What’s your next writing project likely to be? I’m sure you have other non-writing projects in the works as well. Can you share what’s new on that front?
Likely I’ll dive into Book #5 / Steelworker soon. And there will be a non-fiction book called FLAME due out within the next 6 months. I’m really excited about this, because it’s about the history, care and science of cookware, put into pretty accessible layman’s terms, but covers a huge swathe of history and facts. I’ve been fortunate to interview a ton of people across the country as well as some pretty huge cookware owners/manufacturers even in Europe for this book. Everyone does cookbooks, or focusses on one thing, like cast iron cooking, but this book is mainly about the cookware itself. And there are some old, vintage recipes included, but that’s not the focus at all. I want people to start thinking about their cookware as well as their food.

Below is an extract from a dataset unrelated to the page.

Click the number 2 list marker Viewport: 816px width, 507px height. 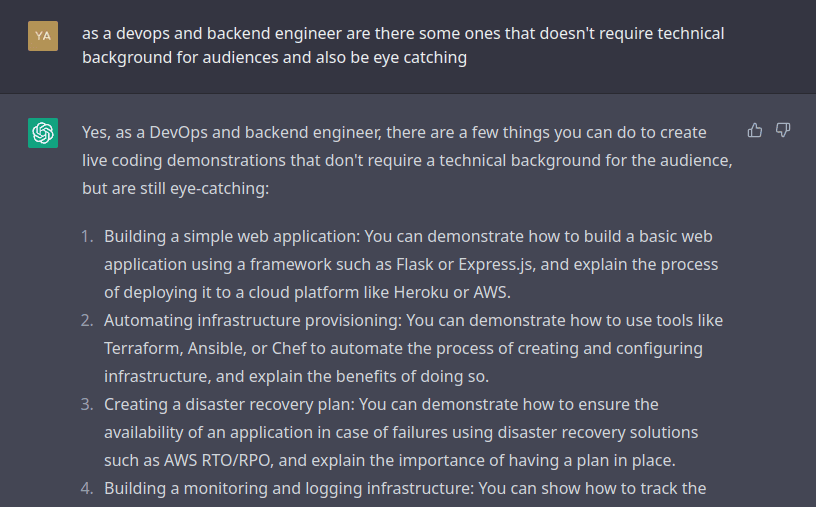tap(87, 320)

And of course, I’m always developing, designing and fabricating new cookware pieces for the line. We’re getting a copper skillet ready, created in the old American copper cookware shape that’s really rare to find in a vintage copper skillet made in the USA. Plus I’m bringing the fabricating largely in house to do myself, which will bring the costs down.

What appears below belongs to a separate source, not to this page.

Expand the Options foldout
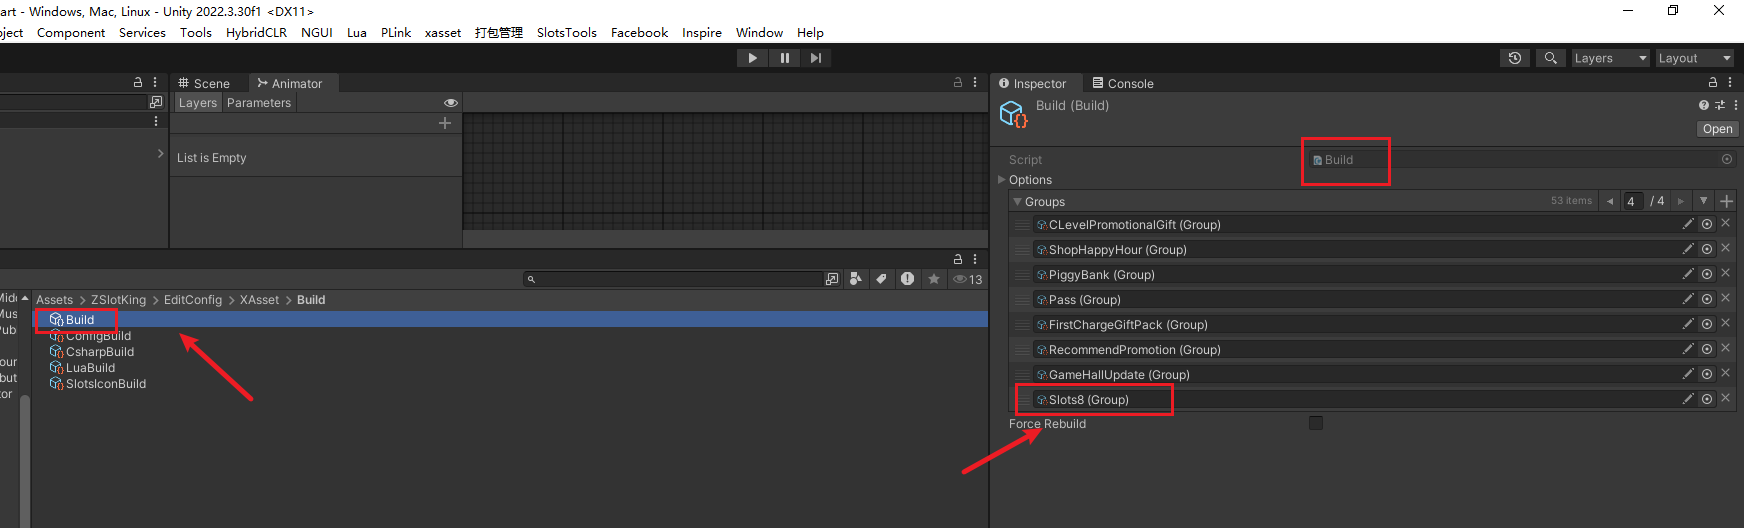The height and width of the screenshot is (528, 1744). [1002, 180]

What’s your writing kryptonite?
Going down a research rabbit hole, especially in some of those tomes on Native American history. Or when I grab my book on the Lakota language, I start giving myself vocab lessons. 45 minutes later…I can tell you all about waŋblí (eagle) and pté (female buffalo) and aǧuyapí (bread) but my word count hasn’t moved…
Who is your favorite author, and what do you like most about their work?
Do I have to pick one??? Fine. Ken Follett.
Why? Because his melding of historical fiction and fact is ridiculously seamless. I can almost believe all those people in his novels actually really 110% existed.
What book are you reading now?
Book club read is The Wife of Wall Street, but I also read multiple books/pubs at the same time, so also this week’s Economist as well as Book #3 in Game of Thrones.
And, just for fun, what does your ideal day look like?
Hahahaha. You know that’s not a fair question!!! But it would go like this: kids are angels all day, play without fighting, get their own food, and handle all their own needs. I wake up, do some seriously hard yoga, go for a quick run, drink coffee and read Economist (this is all before 6:30am), and then spend the whole morning writing, then lunch (possibly outside of my office), followed by an afternoon of necessary marketing/crafting/metalsmithing in the shop. A lovely meal (that somehow cooks itself – even though I adore to cook and bake, lately the time just hasn’t been as easy to make for it!) followed by some wine, and then more writing. Obviously I’d have a wonderful second copy of myself to answer all emails and do social media. Ha!
Is there anything I’ve missed asking that you’d like readers to know about you and your novels?
Only to say it means the world that people are even reading my words. I hope to pass along random historical tidbits and information while entertaining. I hope it works! OH – and if you have ANY cookware questions, please feel free to email me!
Thank you very much for taking the time out of your busy schedule to take part in this interview!